We can do the equivalent of "LALALALA HE WAS JUST HORRIBLE SO THERE IS NO EXPLANATION" or "LALALA THE DEVIL MADE HIM DO IT" but both amount to "we don't like the explanation so let's just pretend there isn't one." We really can begin to venture a guess that Holmes may not be wired particularly well. I am surprised we can't say that without every fucking anxious or depressed person on Tumblr screaming "HOW DARE YOU SAY THAT I AM A MURDERER!"

Joe Scarborough was being ablist, though. It's a little ridic to be like "I think these mass murderers are all a little autistic" because that is so fucking far distant from how autism works that the only reason he could possibly say that is a certain "well all mental illnesses are interchangeable so w/e they're all psycho" sort of thinking that is not useful and is ablist.

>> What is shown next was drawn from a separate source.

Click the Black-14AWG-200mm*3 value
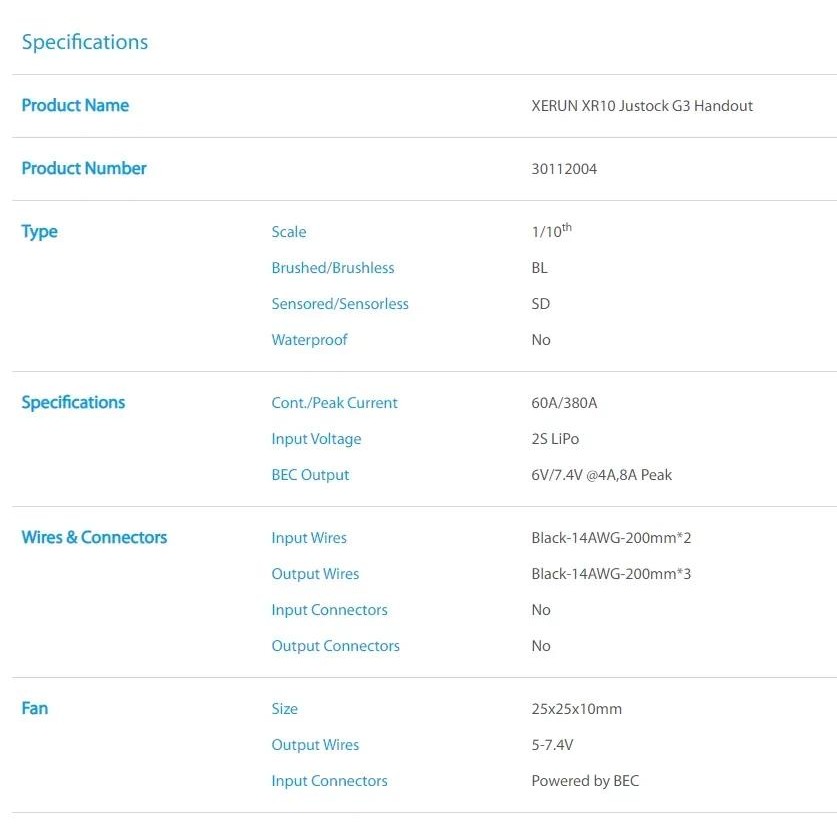 (x=611, y=574)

But what doesn't seem ablist to me is looking at someone who caused brutal murderous random mayhem in the style of a comic book and movie supervillain he later claimed to the cops to be and saying, "That boy doesn't seem right."

Just like how all squares are rectangles but not all rectangles are squares, we can say that as a general rule people who re-enact violent large-scale comic book supervillainy are mentally ill without arguing the reverse: that as a general rule mentally ill people re-enact violent large-scale comic book supervillainy.

Going to go out on a limb and say that that kind of thing is probably a fairly reasonable warning sign where mental health is concerned. I mean, it's a red flag by my personal standards. Y'all people on Tumblr are welcome to consider it a non-factor, though. You go ahead and suspend judgement until you get a more obvious sign of his mental problems than... you know, the attempted supervillainy.